Meet Kim…

Kim, Fibromyxoid sarcoma

What were you diagnosed with, and when?

In 1997, I was first diagnosed with a low grade fibromyxoid sarcoma in my left hip at the age of 13. I was then diagnosed in 2015 with metastasised low grade fibromyoxiod sarcomas on both of my lungs.

How did you find out you had cancer?

Completely by chance! I found a lump on my chest and went for an x-ray. The lump was nothing but this is how I discovered the masses on my lungs. I never had any and still have no symptoms. I always knew that if my cancer were ever to come back it would be in my lungs/chest; however, after 18 years cancer-free, I never thought it would come back and I was also told it was extremely unlikely to ever come back. 

What did you think and feel when you were diagnosed?

Shocked, scared, disbelief, anger, upset. I had only just got married and was and am still scared about what my future holds.

How did the people around you react?

My husband was with me when I found out. He was devastated but has been my absolute rock, every minute of every day, since my diagnosis. My parents and sister were also devastated and scared, but have helped me deal with the past six months by supporting me and keeping me busy.

What treatment did you have?

I’m on a daily oral treatment called Pazopanib – this is controlling the sarcomas, but can’t cure me. This drug is not available on the NHS and I therefore have to fund it privately.

How did you feel through treatment?

When I first started taking my tablets, I was worried about how poorly they might make me feel and the possible side-effects. However, I am extremely happy to say that my body is tolerating the drug amazingly and I have no side-effects. The tablets are also doing what they need to, which is stopping the sarcomas from growing any bigger.

What happened after treatment finished?

My treatment is ongoing. I will be on these tablets for as long as they work. I have everything crossed that they continue to work for a very, very, very long time. I am also forever hopeful for future drugs and medicines. There seems to be so much happening in the world of cancer medicine at the moment – who knows maybe they will find a cure for this type of cancer.

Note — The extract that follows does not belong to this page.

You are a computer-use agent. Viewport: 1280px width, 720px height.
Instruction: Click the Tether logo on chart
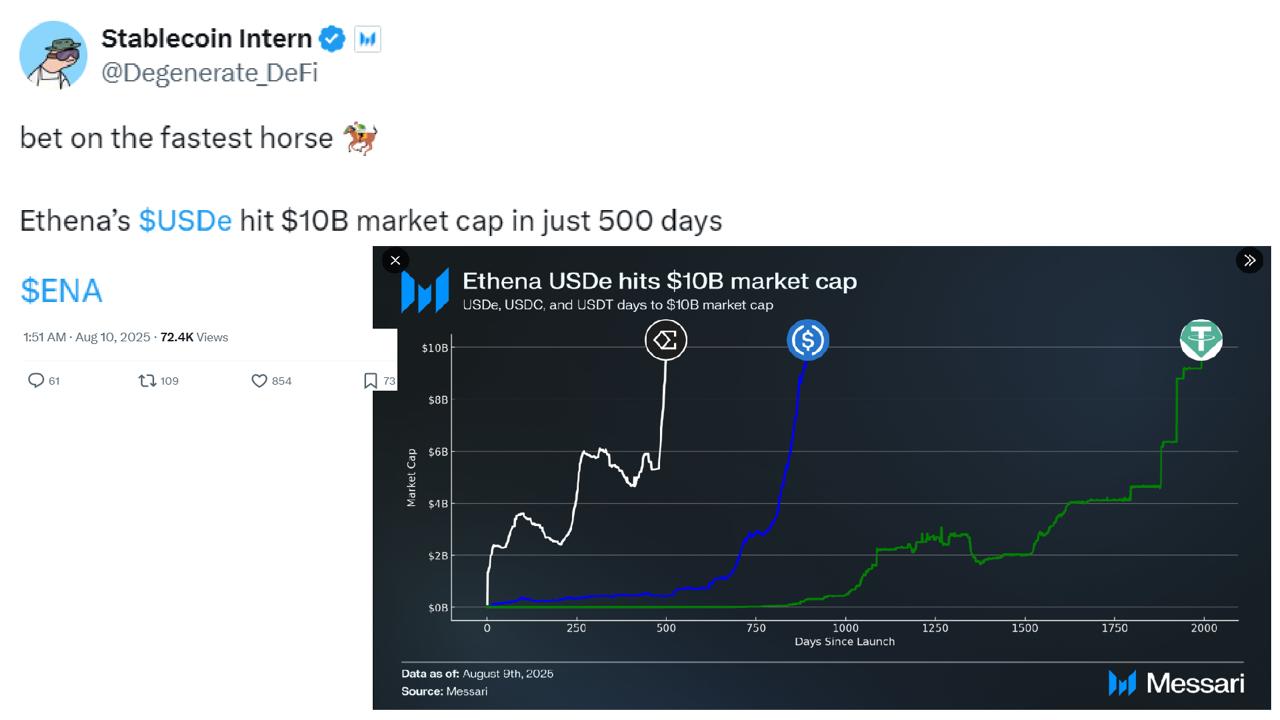[1201, 340]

How did you get involved with Shine?
I found Shine via Facebook and Google.

What difference has Shine made to you?

It has been fantastic. Being able to connect with other people of a similar age going through the same emotions, feelings and experiences. Although I haven’t found anyone else in the Shine community with my type of cancer, the support and love from each person is priceless. When you’re having a bad day or are anxious about scan results, it’s so comforting to be able to turn to people who truly understand.

What’s been the biggest change you’ve faced?

If I could, I would change it all in a heartbeat, and go back to the day before I was diagnosed. However, it has made me a stronger person, more determined to live life to the fullest. The two biggest challenges I have faced are being told I have a type of cancer that can’t be cured and then being told there is nothing the NHS can do for me. To be told there is a drug available, but you can’t have it unless you can pay for it yourself, is gut wrenching.

If you could give one piece of advice to yourself before your diagnosis, what would it be?

To not worry! Easier said than done, but I get angry at myself for the silly little things I used to worry about. As long as you have your health, family and friends, you don’t need to worry about anything else.